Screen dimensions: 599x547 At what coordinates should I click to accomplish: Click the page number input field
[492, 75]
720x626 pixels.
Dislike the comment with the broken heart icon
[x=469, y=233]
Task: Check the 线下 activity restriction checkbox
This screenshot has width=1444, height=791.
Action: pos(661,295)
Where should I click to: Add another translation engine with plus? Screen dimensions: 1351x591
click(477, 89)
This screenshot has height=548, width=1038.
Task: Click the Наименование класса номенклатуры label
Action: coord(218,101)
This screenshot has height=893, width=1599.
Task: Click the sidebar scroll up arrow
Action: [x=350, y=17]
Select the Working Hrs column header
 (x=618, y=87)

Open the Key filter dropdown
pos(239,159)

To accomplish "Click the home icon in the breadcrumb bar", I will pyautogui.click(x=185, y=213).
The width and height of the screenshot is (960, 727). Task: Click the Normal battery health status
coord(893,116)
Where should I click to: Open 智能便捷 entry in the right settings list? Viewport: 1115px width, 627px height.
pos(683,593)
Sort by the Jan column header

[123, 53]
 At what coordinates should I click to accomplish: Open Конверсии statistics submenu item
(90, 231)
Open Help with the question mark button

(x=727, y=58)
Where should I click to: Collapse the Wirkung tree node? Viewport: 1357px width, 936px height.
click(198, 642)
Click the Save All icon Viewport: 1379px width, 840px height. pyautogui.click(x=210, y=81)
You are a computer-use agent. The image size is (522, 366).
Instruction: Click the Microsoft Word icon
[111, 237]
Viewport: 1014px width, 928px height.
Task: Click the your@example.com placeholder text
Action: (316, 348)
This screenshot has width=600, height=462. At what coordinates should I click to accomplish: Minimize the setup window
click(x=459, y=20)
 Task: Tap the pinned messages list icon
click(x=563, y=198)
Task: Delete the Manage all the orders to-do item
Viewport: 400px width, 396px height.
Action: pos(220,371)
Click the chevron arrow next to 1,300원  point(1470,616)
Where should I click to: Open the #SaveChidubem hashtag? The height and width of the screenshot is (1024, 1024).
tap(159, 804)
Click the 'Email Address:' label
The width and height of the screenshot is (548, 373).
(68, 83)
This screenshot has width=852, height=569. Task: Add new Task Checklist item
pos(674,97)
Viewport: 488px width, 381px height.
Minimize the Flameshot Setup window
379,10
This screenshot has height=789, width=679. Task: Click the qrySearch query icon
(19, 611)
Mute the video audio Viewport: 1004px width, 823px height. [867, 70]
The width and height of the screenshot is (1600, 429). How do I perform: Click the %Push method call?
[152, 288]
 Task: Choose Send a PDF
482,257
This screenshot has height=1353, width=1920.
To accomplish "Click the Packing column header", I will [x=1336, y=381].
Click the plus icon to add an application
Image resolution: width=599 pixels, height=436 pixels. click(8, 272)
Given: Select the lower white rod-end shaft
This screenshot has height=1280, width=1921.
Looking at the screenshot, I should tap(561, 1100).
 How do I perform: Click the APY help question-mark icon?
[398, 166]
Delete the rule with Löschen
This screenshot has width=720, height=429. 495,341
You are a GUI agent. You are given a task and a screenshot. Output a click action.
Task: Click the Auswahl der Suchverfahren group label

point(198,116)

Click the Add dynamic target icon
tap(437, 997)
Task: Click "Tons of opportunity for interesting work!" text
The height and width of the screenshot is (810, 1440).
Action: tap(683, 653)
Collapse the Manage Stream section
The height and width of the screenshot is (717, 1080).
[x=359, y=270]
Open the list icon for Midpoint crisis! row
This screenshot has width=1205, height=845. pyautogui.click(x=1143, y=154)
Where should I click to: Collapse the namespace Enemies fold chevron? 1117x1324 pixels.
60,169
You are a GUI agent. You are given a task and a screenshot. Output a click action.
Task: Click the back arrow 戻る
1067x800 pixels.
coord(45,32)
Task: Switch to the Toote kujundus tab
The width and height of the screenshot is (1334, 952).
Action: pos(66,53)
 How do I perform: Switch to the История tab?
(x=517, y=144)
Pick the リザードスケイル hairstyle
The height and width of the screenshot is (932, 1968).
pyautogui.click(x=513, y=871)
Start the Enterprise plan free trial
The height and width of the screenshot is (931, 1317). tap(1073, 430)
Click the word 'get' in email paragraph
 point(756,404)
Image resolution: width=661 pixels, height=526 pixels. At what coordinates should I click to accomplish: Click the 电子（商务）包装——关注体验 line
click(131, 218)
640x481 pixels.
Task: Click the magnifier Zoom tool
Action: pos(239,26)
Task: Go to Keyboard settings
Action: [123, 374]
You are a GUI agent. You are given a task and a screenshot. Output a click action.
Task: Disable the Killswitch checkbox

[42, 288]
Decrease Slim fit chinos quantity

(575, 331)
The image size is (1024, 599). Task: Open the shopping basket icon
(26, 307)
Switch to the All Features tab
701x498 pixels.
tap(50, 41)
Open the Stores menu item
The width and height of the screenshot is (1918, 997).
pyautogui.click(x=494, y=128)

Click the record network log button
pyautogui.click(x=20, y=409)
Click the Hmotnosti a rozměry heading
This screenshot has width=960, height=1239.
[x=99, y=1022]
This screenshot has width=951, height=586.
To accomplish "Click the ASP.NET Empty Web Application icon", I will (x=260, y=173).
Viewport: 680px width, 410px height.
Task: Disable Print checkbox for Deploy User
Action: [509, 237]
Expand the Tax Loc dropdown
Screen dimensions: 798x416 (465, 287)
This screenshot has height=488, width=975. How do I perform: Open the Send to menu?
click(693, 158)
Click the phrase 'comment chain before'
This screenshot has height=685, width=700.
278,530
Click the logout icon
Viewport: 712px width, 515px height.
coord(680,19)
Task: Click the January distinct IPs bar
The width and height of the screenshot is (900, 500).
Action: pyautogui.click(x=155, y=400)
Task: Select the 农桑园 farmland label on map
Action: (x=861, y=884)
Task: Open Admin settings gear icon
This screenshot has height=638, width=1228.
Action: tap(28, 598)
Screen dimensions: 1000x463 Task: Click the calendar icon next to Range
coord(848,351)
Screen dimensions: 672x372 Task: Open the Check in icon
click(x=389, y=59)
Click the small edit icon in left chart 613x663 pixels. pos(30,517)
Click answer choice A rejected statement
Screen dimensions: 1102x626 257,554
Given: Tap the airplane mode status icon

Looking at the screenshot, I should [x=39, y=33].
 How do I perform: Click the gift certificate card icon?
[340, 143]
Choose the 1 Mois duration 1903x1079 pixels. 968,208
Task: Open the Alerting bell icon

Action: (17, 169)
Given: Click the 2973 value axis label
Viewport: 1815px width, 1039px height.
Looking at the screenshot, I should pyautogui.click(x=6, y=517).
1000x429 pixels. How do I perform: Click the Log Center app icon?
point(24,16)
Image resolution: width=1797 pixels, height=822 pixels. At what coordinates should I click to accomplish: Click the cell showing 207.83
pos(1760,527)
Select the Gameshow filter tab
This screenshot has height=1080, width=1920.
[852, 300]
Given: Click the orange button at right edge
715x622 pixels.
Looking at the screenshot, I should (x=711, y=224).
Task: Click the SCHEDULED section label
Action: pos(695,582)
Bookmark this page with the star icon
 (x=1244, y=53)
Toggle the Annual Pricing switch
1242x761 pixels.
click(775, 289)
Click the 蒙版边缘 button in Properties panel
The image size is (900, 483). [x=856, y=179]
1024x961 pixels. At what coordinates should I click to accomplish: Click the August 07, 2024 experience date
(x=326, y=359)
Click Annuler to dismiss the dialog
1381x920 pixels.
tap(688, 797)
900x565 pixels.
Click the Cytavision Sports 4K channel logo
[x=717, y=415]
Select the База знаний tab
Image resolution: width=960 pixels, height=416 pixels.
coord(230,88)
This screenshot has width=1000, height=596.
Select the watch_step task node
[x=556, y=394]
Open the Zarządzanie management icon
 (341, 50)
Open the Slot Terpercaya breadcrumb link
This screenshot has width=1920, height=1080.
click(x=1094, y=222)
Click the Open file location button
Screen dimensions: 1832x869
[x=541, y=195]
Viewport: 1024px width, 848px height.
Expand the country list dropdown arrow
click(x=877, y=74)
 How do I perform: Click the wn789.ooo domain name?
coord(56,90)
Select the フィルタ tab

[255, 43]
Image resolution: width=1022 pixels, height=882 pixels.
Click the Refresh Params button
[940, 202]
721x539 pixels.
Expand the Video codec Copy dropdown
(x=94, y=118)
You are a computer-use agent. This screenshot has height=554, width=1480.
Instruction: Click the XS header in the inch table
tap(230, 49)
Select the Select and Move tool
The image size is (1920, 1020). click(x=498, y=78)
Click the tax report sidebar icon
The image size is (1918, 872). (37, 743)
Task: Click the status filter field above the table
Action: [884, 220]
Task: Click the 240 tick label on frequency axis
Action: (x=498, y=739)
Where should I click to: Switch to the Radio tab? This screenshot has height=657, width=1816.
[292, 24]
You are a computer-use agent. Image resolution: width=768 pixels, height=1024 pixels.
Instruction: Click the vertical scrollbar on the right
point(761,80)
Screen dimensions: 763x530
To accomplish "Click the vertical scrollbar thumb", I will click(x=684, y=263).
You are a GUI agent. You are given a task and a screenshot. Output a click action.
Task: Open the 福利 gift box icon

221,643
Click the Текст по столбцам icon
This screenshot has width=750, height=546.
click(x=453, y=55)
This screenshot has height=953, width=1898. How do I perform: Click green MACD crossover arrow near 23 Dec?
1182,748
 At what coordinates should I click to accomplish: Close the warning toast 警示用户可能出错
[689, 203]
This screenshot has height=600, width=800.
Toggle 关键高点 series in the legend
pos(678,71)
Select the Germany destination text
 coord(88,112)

-- -- --

[Task details] Show all lines above holding the word "computer".

[Exercise result]
You are a computer-use agent. The image size is (522, 366).
You are a computer-use agent. This screenshot has height=554, width=1480.
You are a computer-use agent. Image resolution: width=768 pixels, height=1024 pixels.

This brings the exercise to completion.